------ Excerpt provided

All the covers that I think of as “good covers” are the ones that take the original and deconstruct it in some way. A really good cover is one that makes some fans of the original feel that violence has been done. Devo’s take on “Satisfaction” is certainly an example of this; their cover of Nine Inch Nails’ “Head Like A Hole” is another exquisite dance between parody and love of NIN’s carefully-constructed whimper. Siouxsie’s version of “Trust In Me” from Disney’s “Jungle Book” becomes a sexual invitation from Lilith; part of its allure is *knowing* that it comes from a G-rated movie.

If you know the original, it’s always there in the shadows of a cover, and part of the statement the cover is making is in how it positions itself with regards to the original. A bad cover simply replicates, adding little; a good cover takes something and turns it around.

A version of an old standard, on the other hand… a listener might compare it to their favorite take, but it’s just another version, in some way. There may be a Platonic ideal version of SJI encoded somewhere in the universe, but every recording of this unattributed song is just a shadow of it. Some are at obvious angles on flat walls; some are at unrecognizable angles on craggy, complex walls, and by staring at hundreds of them, perhaps we can begin to model the nonexistent object that’s casting them all.

------------
------ Recorded information

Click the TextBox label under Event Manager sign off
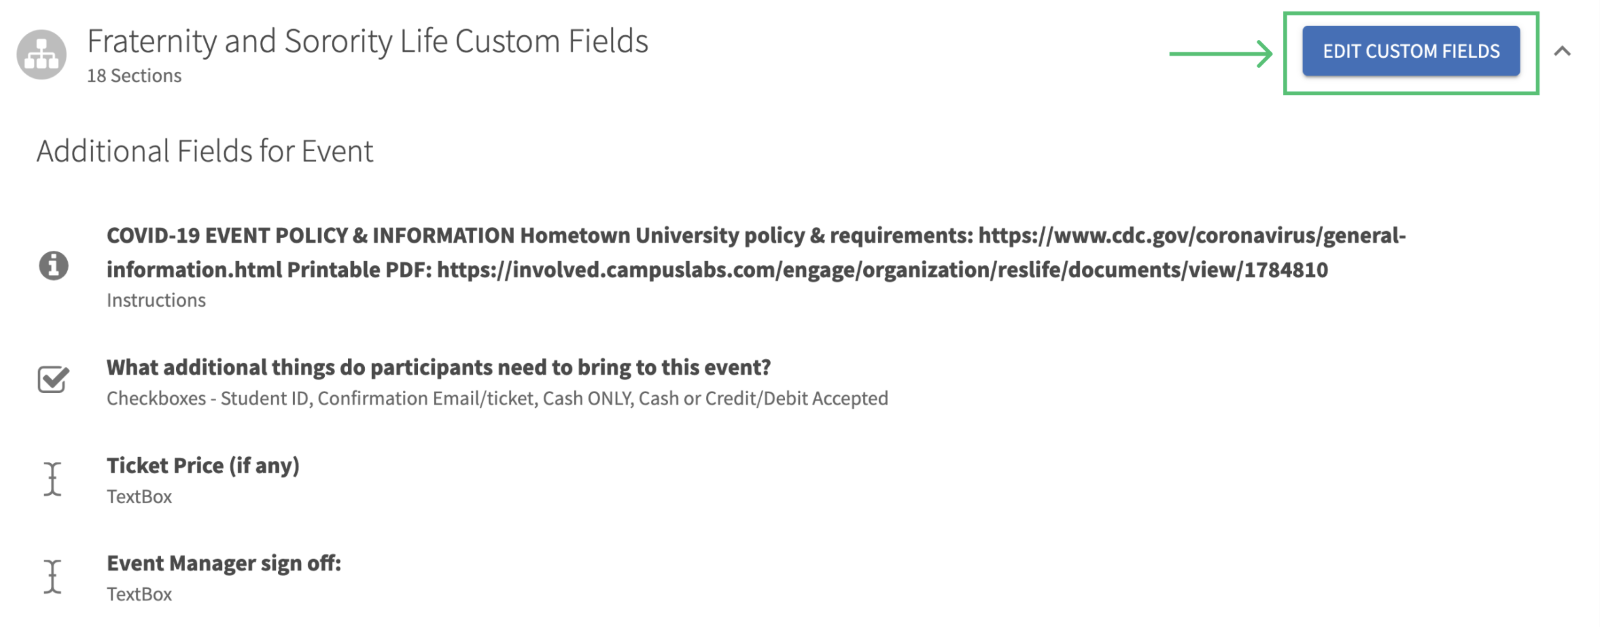 click(x=139, y=594)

------------

» **Required work**
From the passage on cover songs above, transcribe verbatim the portion from "If you know" to "turns it around.".

» **Problem solution**
If you know the original, it’s always there in the shadows of a cover, and part of the statement the cover is making is in how it positions itself with regards to the original. A bad cover simply replicates, adding little; a good cover takes something and turns it around.